PROBLEM: Filter by the string "avatar": return the lines of the material that contain it.

# # # #

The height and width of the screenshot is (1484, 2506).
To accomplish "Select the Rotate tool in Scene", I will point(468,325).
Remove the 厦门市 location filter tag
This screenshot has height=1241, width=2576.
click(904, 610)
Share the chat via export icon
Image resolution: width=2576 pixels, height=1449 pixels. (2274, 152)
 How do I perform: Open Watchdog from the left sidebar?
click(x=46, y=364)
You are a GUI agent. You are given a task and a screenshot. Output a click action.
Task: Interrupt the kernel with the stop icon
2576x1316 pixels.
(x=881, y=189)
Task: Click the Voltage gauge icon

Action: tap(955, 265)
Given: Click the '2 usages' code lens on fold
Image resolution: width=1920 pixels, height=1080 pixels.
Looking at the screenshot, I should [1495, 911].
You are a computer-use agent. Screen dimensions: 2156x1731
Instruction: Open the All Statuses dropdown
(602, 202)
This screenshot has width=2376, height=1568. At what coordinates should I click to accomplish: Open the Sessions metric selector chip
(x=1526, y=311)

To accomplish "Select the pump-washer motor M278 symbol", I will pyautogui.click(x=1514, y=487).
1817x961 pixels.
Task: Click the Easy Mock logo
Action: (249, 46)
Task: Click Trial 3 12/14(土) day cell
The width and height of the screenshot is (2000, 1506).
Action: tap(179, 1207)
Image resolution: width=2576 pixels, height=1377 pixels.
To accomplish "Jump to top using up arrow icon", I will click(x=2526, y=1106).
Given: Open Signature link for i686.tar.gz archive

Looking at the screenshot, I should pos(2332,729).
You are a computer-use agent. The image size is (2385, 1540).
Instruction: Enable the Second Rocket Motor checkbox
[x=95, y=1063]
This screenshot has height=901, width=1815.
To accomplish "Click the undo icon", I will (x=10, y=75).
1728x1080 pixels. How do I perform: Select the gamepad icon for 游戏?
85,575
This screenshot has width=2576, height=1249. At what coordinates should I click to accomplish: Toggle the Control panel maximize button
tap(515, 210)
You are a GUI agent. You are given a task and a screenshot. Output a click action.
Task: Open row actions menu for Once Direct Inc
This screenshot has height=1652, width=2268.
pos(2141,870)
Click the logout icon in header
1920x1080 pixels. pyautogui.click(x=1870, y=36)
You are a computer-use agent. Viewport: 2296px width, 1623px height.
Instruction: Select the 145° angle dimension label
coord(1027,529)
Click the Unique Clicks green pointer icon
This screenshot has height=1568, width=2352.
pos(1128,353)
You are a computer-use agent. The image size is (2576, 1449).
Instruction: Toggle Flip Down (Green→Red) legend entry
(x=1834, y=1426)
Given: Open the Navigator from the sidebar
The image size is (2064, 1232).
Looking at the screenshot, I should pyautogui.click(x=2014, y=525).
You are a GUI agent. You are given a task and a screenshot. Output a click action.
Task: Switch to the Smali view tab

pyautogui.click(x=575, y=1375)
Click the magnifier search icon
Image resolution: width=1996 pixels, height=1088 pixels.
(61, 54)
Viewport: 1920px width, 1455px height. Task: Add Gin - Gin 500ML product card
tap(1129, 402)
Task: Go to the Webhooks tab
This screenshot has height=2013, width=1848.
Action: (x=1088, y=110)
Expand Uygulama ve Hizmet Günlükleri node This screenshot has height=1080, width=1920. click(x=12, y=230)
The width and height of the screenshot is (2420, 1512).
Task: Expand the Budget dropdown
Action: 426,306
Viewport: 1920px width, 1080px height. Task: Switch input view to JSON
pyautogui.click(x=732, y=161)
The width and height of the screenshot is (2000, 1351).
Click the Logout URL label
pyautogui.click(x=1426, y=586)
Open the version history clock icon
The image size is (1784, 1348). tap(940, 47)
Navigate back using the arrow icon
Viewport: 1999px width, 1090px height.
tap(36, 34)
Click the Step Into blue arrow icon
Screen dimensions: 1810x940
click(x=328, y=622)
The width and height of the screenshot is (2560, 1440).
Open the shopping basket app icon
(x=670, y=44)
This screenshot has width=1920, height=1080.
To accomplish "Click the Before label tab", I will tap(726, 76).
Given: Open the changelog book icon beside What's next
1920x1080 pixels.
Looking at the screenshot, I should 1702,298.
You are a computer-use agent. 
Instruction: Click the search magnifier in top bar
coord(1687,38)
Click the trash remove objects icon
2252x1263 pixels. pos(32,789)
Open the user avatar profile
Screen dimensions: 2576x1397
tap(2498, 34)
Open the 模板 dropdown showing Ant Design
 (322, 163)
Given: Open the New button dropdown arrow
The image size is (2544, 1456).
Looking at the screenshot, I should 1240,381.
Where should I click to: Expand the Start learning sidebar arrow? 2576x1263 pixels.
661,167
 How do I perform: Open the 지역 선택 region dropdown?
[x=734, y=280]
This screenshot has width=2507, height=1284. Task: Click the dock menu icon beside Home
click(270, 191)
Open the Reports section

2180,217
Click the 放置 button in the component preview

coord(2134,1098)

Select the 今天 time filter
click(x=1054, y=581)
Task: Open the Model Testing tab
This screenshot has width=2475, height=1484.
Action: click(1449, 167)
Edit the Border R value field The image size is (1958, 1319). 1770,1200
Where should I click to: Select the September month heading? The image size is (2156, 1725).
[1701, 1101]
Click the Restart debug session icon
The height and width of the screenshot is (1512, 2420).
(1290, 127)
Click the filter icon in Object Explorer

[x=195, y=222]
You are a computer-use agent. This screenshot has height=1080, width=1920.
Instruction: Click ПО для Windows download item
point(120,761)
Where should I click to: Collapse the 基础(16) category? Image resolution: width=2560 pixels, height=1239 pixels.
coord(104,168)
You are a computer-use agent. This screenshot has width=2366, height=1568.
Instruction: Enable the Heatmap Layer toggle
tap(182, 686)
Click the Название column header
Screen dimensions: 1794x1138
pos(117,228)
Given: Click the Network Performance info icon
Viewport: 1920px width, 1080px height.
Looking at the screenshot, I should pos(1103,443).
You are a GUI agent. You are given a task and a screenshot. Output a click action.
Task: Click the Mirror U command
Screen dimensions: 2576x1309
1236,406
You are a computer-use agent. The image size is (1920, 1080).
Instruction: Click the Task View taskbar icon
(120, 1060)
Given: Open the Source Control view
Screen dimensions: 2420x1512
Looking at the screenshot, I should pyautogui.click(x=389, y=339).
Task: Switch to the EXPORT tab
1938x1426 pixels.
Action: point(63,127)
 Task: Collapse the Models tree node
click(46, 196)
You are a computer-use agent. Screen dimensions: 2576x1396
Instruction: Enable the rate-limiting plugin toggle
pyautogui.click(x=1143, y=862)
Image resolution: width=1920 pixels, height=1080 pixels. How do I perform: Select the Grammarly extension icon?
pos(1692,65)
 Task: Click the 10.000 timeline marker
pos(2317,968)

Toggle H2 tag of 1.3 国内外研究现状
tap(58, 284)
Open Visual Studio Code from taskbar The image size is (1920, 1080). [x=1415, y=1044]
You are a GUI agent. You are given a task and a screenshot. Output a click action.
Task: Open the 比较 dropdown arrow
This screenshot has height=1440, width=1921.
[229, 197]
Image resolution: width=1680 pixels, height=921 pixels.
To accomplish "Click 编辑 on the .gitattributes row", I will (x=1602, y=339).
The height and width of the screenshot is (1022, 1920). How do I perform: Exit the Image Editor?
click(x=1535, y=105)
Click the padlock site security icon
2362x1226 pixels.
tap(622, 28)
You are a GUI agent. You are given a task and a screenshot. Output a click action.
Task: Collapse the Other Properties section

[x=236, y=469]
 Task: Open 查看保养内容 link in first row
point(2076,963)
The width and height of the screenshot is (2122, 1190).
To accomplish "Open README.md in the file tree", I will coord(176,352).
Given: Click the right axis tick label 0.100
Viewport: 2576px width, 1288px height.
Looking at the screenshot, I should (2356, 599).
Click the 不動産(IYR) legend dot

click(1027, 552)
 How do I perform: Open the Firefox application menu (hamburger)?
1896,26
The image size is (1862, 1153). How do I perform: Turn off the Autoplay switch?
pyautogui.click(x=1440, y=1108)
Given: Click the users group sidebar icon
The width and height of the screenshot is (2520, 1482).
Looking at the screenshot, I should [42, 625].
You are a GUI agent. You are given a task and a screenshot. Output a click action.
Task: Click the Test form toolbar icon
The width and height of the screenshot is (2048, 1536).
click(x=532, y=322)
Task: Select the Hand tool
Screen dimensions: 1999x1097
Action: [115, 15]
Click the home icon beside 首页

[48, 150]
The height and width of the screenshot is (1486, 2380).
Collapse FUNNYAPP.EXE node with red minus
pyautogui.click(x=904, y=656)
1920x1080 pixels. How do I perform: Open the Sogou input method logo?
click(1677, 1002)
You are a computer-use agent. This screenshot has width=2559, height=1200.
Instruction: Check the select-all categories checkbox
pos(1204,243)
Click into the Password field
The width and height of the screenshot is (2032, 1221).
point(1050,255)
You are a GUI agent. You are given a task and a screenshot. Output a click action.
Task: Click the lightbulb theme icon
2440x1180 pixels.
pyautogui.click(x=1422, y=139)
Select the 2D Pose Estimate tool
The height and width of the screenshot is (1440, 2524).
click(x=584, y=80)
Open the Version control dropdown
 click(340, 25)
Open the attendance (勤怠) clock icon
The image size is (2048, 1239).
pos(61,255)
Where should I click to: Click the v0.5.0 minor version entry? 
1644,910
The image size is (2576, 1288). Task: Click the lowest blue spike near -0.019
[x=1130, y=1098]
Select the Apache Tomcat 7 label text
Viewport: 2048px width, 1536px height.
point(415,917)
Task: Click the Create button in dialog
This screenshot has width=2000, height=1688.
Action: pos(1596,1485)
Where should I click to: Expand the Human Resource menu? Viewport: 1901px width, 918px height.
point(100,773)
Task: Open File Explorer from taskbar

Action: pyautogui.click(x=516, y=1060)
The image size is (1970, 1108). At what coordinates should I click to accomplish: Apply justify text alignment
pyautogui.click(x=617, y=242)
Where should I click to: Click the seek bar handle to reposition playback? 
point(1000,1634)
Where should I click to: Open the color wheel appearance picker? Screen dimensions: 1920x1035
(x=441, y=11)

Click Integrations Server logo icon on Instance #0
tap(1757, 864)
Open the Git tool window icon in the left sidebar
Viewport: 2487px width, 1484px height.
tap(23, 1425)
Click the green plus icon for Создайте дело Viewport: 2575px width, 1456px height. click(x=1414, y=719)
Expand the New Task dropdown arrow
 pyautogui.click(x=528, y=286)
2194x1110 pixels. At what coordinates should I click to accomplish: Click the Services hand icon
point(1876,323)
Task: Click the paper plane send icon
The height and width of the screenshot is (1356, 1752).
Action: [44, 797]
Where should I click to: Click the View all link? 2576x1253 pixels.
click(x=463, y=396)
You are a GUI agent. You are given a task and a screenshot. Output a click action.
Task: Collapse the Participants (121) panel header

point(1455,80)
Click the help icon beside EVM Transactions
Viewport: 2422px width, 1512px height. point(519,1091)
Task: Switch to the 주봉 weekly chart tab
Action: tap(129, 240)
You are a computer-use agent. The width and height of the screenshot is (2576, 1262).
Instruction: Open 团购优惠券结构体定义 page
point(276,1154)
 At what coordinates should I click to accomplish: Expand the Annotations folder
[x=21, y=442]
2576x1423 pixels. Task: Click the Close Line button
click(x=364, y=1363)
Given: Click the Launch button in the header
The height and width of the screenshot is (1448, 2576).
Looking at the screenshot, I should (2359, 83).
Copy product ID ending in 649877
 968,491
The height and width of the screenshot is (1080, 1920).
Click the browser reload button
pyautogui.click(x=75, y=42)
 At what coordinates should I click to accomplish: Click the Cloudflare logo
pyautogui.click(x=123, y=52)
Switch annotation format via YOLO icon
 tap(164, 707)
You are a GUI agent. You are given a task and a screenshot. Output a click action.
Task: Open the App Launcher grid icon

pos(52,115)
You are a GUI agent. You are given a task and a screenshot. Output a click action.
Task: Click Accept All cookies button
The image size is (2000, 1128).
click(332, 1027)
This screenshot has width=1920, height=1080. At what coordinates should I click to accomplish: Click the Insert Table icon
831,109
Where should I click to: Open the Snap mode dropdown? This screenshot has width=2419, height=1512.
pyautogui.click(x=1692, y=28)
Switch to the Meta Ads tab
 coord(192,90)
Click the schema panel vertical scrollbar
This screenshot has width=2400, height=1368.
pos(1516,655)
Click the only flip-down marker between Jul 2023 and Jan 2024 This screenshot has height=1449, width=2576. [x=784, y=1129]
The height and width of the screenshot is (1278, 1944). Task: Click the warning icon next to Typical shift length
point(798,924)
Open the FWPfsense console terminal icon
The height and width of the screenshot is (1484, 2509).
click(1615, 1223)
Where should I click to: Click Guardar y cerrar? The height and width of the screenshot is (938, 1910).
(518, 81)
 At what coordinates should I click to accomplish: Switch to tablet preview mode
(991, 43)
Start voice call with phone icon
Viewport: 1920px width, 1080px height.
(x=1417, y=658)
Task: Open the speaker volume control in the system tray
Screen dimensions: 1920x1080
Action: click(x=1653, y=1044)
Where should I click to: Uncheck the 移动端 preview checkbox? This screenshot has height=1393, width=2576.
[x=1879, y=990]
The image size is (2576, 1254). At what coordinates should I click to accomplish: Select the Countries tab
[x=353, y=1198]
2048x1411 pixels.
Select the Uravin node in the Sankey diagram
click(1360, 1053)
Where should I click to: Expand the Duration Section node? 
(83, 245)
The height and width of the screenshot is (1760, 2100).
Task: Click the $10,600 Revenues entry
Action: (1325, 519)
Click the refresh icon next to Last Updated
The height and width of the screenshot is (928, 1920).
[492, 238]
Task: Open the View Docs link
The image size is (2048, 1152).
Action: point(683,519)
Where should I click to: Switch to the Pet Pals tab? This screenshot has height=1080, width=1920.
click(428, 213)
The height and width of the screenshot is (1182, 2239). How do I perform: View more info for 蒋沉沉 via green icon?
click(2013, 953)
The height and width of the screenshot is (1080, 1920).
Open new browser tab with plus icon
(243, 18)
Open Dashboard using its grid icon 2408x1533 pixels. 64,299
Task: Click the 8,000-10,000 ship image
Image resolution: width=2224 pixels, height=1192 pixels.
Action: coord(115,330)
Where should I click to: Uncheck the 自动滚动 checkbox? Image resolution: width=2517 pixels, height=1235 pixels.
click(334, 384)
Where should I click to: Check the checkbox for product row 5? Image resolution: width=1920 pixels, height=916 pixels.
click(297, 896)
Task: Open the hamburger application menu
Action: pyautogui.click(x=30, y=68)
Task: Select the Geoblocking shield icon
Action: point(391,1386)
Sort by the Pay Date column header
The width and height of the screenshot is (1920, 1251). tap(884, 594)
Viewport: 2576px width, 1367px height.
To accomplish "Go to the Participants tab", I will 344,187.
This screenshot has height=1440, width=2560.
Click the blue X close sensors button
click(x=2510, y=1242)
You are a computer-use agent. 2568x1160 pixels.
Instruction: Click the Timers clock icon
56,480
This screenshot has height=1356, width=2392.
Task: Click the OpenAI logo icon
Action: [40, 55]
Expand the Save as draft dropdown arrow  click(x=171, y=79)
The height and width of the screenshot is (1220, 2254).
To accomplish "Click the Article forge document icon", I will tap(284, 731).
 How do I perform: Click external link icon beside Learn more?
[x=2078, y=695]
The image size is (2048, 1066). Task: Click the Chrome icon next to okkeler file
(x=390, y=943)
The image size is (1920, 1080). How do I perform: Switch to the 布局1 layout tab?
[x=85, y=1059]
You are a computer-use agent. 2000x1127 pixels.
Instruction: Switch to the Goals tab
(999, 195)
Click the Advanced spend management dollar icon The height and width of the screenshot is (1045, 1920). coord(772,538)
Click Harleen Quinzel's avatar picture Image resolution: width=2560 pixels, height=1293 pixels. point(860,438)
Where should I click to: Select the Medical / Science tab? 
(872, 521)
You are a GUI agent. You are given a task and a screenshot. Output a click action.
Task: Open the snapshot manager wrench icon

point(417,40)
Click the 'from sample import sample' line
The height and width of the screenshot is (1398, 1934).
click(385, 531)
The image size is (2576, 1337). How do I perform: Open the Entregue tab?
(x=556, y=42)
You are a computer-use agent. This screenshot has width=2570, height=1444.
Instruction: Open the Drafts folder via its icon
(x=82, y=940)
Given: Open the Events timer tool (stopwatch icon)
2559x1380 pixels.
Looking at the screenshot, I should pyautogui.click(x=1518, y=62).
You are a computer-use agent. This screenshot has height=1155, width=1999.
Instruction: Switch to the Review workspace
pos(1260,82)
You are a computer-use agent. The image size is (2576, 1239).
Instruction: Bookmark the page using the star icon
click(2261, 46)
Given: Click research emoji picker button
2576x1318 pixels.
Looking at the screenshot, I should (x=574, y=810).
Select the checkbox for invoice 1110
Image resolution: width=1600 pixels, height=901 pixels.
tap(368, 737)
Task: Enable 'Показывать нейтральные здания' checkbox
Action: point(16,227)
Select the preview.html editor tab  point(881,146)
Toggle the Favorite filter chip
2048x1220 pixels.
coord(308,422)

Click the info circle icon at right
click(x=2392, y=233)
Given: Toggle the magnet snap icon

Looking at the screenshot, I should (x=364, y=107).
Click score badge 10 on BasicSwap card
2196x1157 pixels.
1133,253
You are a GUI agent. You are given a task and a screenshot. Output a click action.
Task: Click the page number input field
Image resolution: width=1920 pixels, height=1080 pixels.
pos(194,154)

# # # #

OUTPUT OF THE TASK:
Open the user avatar profile
Click Harleen Quinzel's avatar picture Image resolution: width=2560 pixels, height=1293 pixels. point(860,438)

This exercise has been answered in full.